There were several guest actors in "Cold Station 12". The character, Dr. Jeremy Lucas, had been previously mentioned in the episodes "Dear Doctor" and "Doctor's Orders" as a friend of Phlox. But "Cold Station 12" marked the first occasion that the character appeared on screen, played by Richard Riehle. The actor had previously appeared in the Star Trek: The Next Generation episode "The Inner Light" as well as the Star Trek: Voyager episodes "Fair Haven" and the follow-up episode "Spirit Folk". Guest stars Spiner, Alec Newman and Abby Brammell resumed their roles from the previous episode in the trilogy, "Borderland".

==Reception==
"Cold Station 12" was first broadcast on November 5, 2004, on UPN. According to Nielsen ratings, it was watched by 2.1 percent of the population of the United States and by four percent of those watching television at the time. This put it in fifth place for the 8pm timeslot, behind Totally Outrageous Behavior and World's Craziest Videos on Fox. It had an average of 3.4 million viewers. Brent Spiner was credited for the ratings boost, the best of season so far.

Bill Gordon, writing for the website Sci-Fi Pulse, said that it was a "nearly flawless episode", with his one critique in his analysis of the plot being targeted at Captain Archer telling Soong that they were sending over the self-destruct code for the station. He said that there was an "epic" quality to "Cold Station 12" that made him compare it to the Star Trek film franchise, saying that it had "stellar FX shots, to first class character and story development, to a quality of writing that has been sadly lacking in the Star Trek universe of late."

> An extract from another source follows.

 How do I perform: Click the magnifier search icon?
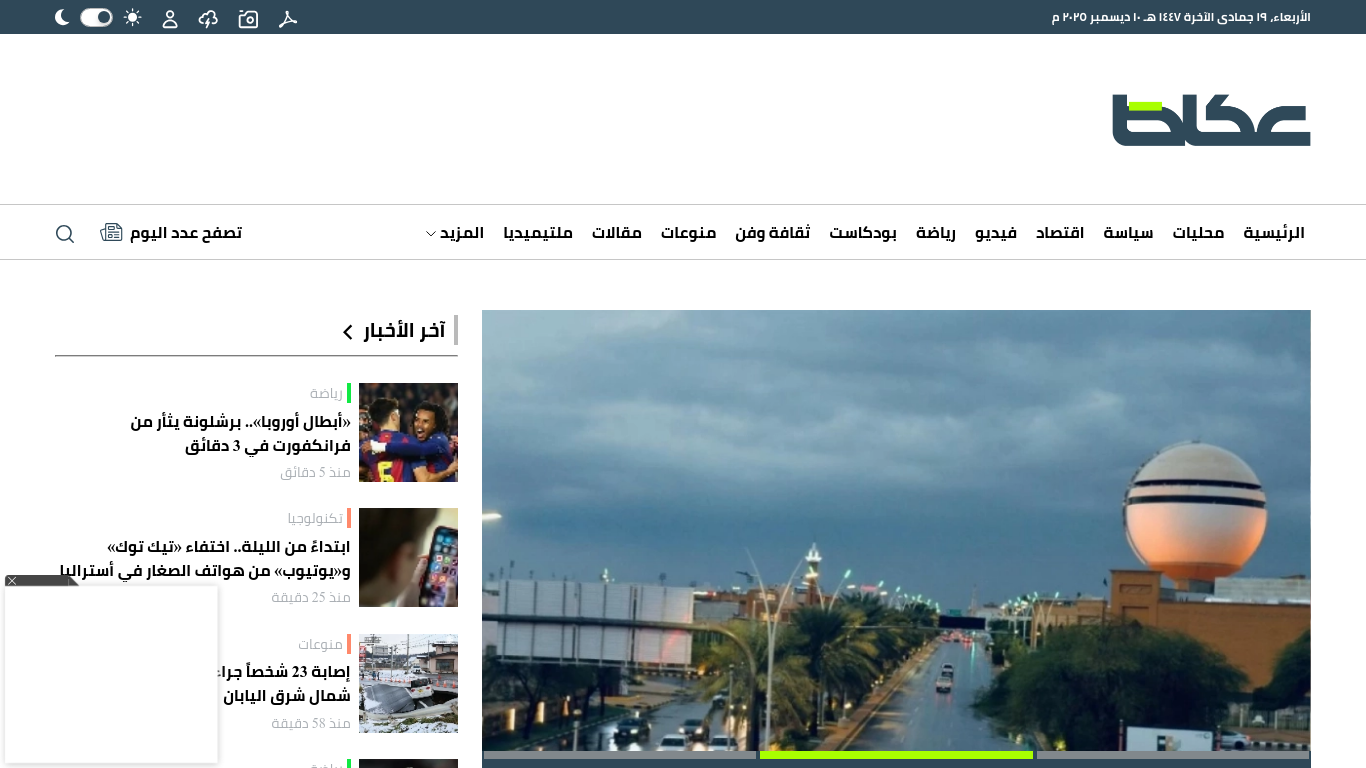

IGN gave the episode two out of five, and saying that it "lacks some of the flair of its predecessor and seems to take some storytelling shortcuts to get where it's going, making it feel more like the usual Enterprise episode rather than something special", but hopes that the next episode will be able to deliver on the promise of the arc's ambitious premise.
Michelle Erica Green of TrekNation praised the episode, saying it was an improvement on "Borderland" and that Spiner was even better. But she found the murder of the doctor shocking and felt that it had gone too far. She said that themes raised in "Cold Station 12" mirrored those which could have appeared on The Original Series, but that this episode didn't take the time to discuss them. She hoped that the final episode of the trilogy would cover that ground.
Aint It Cool News gave it three out of five.

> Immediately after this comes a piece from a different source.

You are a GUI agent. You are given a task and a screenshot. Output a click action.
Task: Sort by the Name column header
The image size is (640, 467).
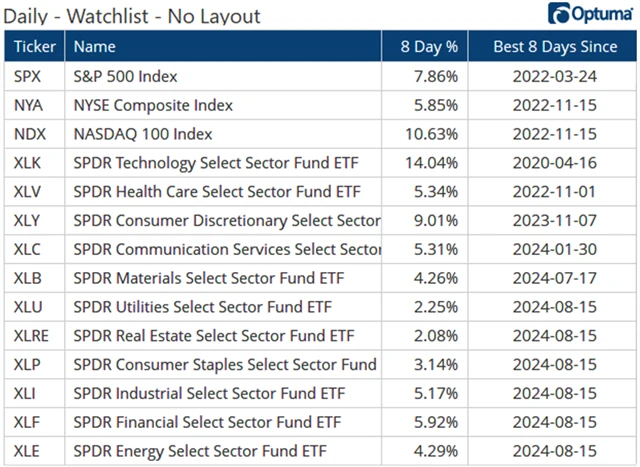tap(95, 46)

The mini-arc featuring the episodes "Borderland", "Cold Station 12" and "The Augments" were ranked the sixth best story of Enterprise by Den of Geek writer James Hunt. Screen Rant praised casting Brent Spiner as the character Arik Soong.

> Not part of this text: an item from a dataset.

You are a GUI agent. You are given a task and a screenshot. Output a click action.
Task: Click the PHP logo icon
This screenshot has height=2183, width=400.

The University of Dubuque included viewing of "Cold Station 12" alongside the Doctor Who episode "The Beast Below" in the course "Captain Picard Meets Dr. Who" to demonstrate the idea of sacrificing one person to save many.

===Awards===
Alongside his work on the previous episode "Borderland", Vince Deadrick, Jr.'s work on "Cold Station 12" was nominated for a Primetime Emmy Award for Outstanding Stunt Coordination. The award was won by Matt Taylor for his work on 24.

==Home media release==
"Cold Station 12" was as part of the season the four DVD box set of Enterprise, originally released in the United States on November 1, 2005. The Blu-ray release of the fourth season of Enterprise was on April 1, 2014.